Each entry below should be output exactly, apart from its images.

----

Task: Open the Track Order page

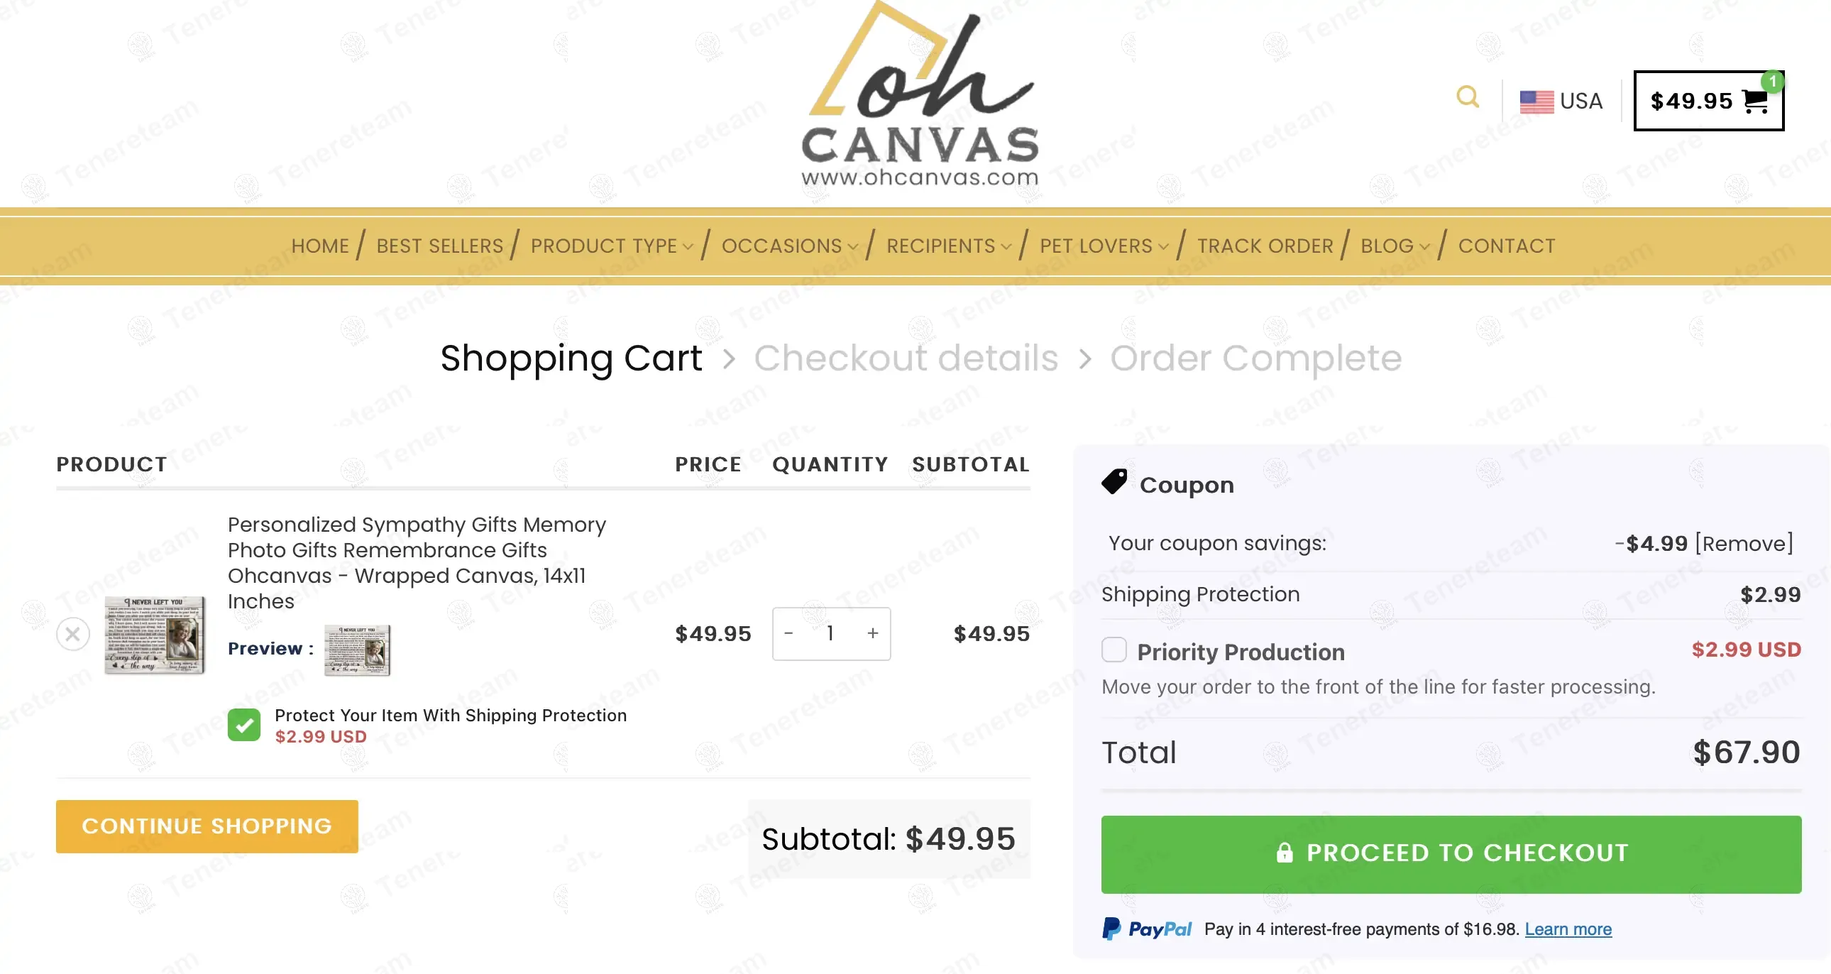Action: coord(1264,246)
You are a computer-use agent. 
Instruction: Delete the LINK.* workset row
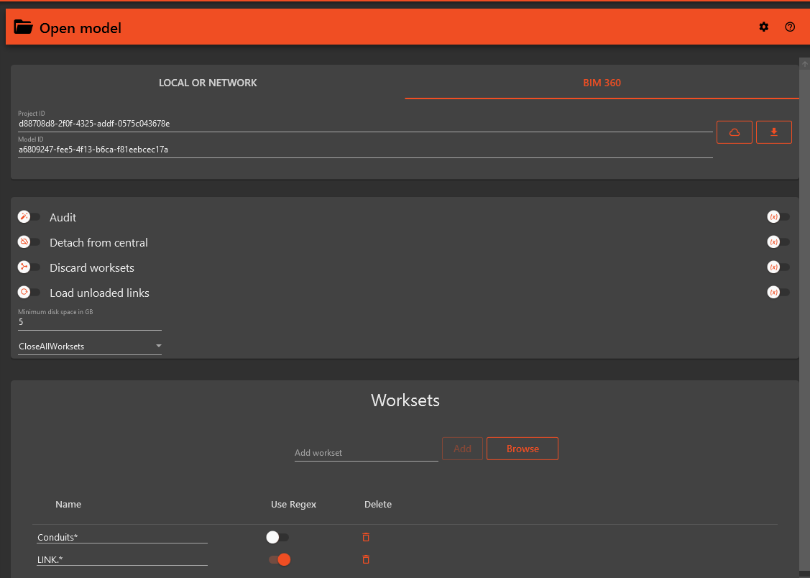[366, 559]
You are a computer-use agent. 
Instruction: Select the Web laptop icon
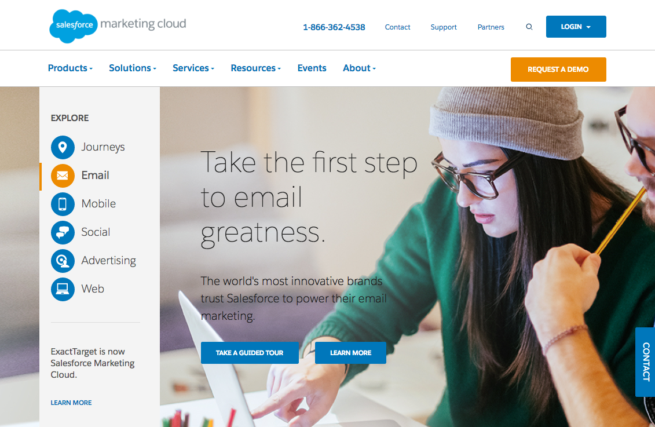click(x=63, y=289)
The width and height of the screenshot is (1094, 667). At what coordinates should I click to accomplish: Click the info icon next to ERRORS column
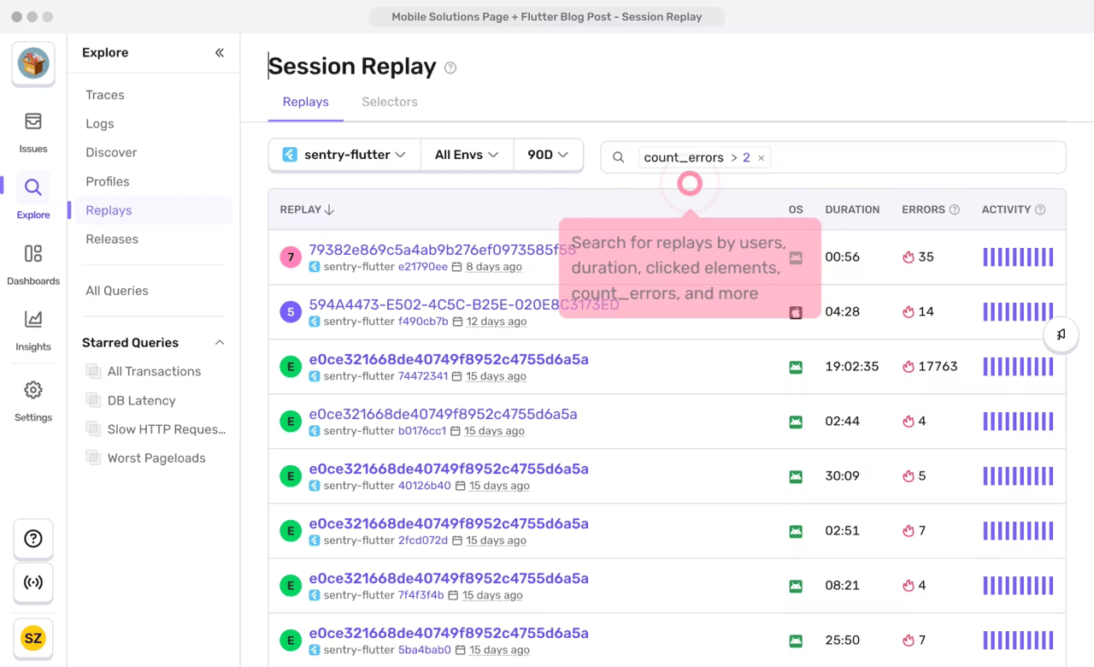954,209
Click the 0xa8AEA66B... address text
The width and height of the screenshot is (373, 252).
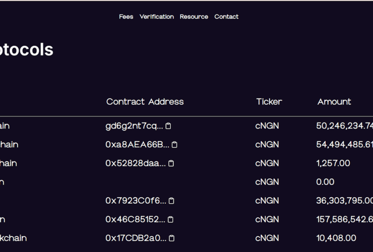tap(137, 145)
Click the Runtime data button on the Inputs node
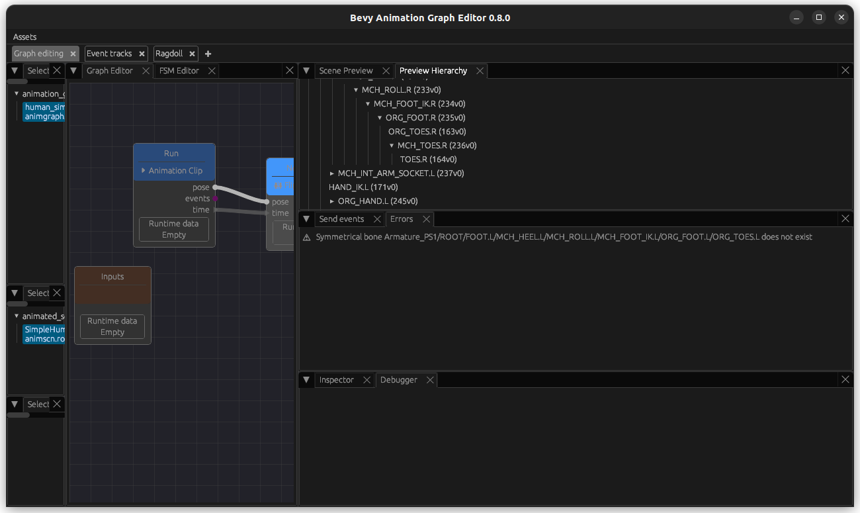Viewport: 860px width, 513px height. 112,326
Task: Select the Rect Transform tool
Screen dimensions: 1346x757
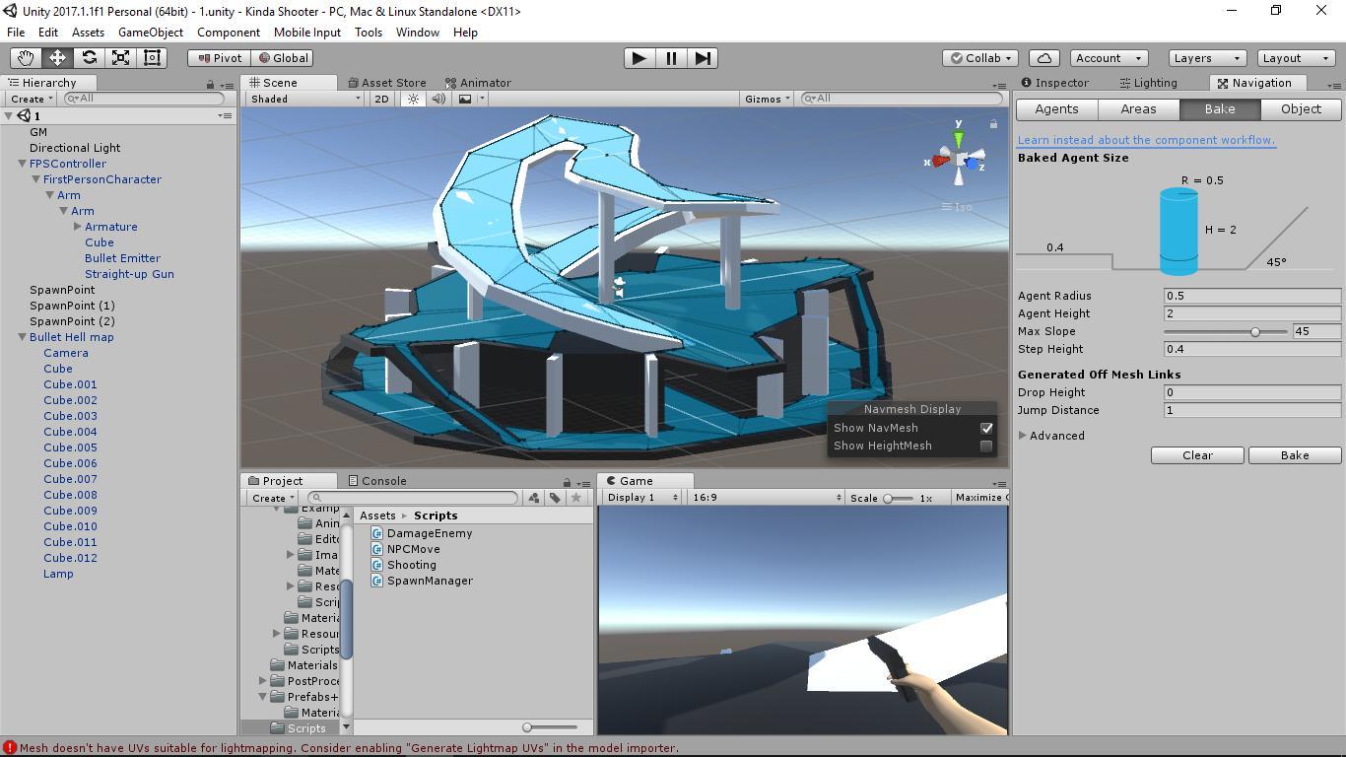Action: pos(152,58)
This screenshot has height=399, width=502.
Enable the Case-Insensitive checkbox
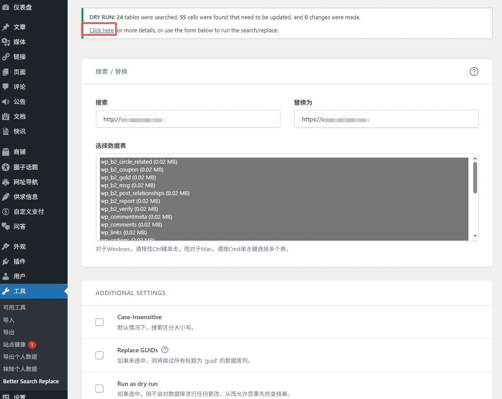99,322
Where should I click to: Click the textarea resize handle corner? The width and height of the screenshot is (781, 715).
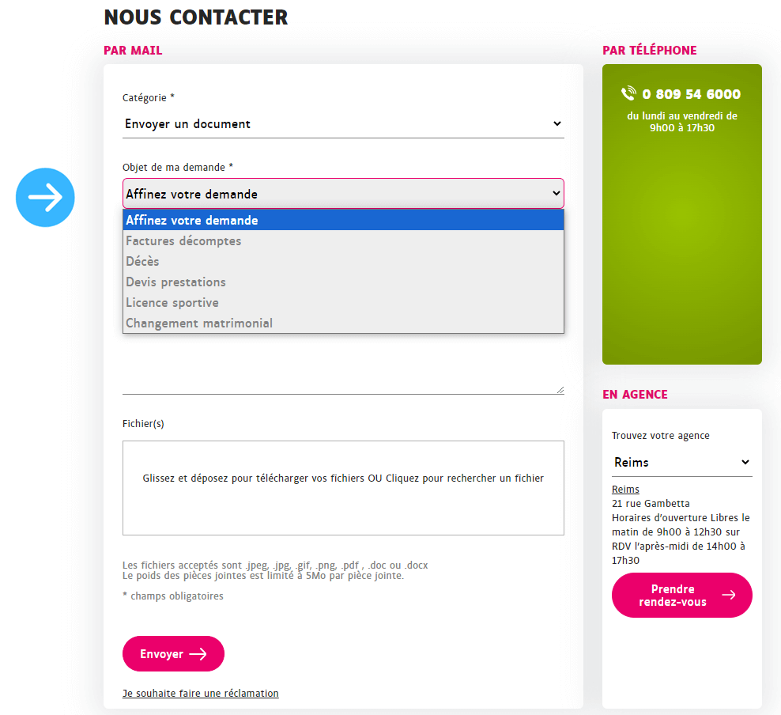coord(560,390)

----

Reply to the exercise:
Task: Open the Track Order page

Action: coord(1264,246)
You are a computer-use agent. 
Instruction: Delete the LINK.* workset row
[366, 559]
You are a computer-use agent. 
Instruction: Select the Web laptop icon
click(x=63, y=289)
The width and height of the screenshot is (1094, 667). At what coordinates should I click to accomplish: Click the info icon next to ERRORS column
954,209
Click the 0xa8AEA66B... address text
The width and height of the screenshot is (373, 252).
tap(137, 145)
Click the Runtime data button on the Inputs node
Viewport: 860px width, 513px height. 112,326
Task: Select the Rect Transform tool
Screen dimensions: 1346x757
Action: pos(152,58)
This screenshot has height=399, width=502.
Enable the Case-Insensitive checkbox
99,322
Where should I click to: Click the textarea resize handle corner? The width and height of the screenshot is (781, 715).
coord(560,390)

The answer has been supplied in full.